-------- SOURCE EXTRACT
His own reaction to this new center with his name on it was, “My employment at Walla Walla College led to the integration of higher education in the Adventist education system. Whoever thought that a simple phone call on Memorial Day in 1962 would result in this center being named for me or the center being set up? Since Walla Walla College took the initiative to integrate Adventist higher education, this center is a natural follow up.”

Dr. Golden told me, “We need to have people understand there is a Christian commitment to social justice that we have to adhere to, and part of the way we do that as a university is to enlighten people and encourage that enlightenment to be used for social justice.”
----------------
-------- DATA LISTING
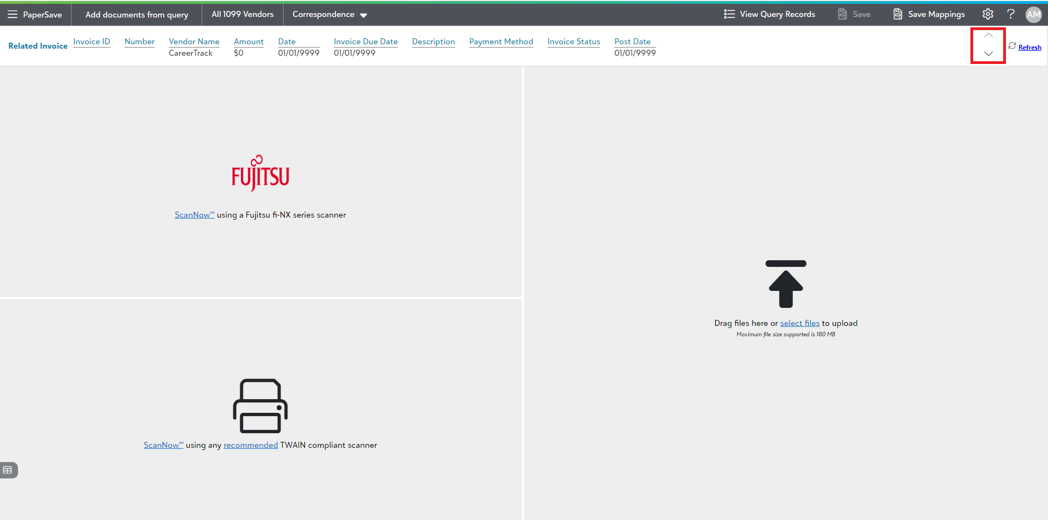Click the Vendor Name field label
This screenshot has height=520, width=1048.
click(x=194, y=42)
----------------
-------- DATA LISTING
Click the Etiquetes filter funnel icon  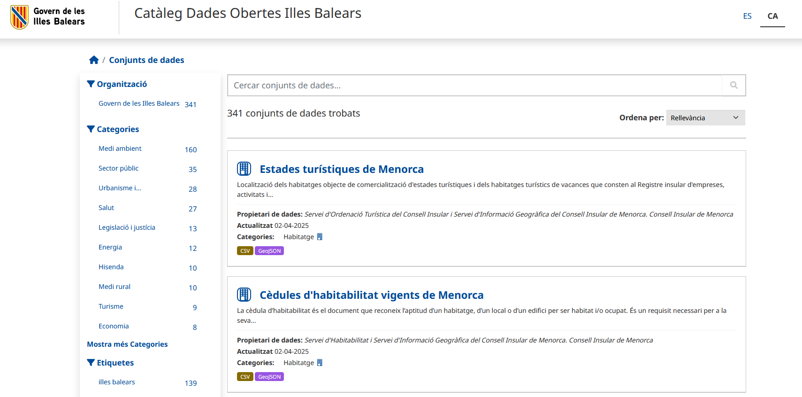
----------------
-------- DATA LISTING
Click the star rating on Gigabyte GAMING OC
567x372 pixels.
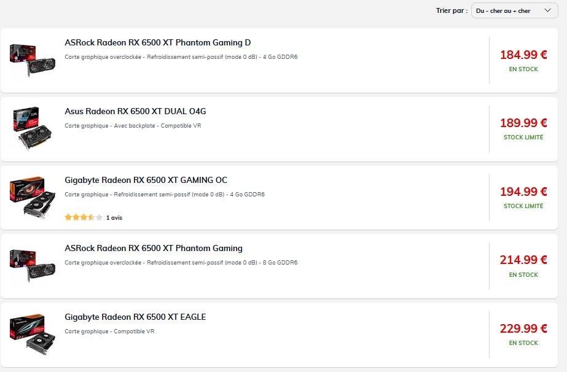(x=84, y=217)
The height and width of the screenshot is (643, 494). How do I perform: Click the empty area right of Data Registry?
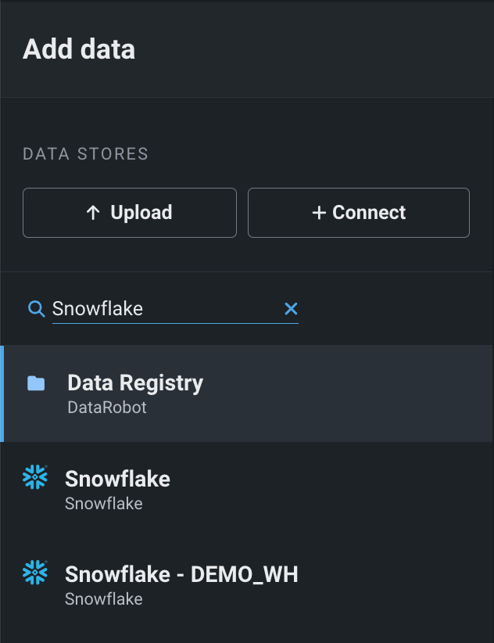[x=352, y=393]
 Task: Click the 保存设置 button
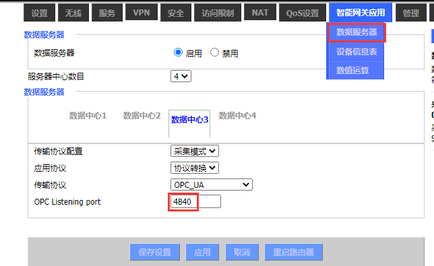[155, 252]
----------------
WHAT IS BEING ASKED: In the passage about the newly named center, on what occasion in 1962 did the phone call take place?

WRITTEN RESPONSE: Memorial Day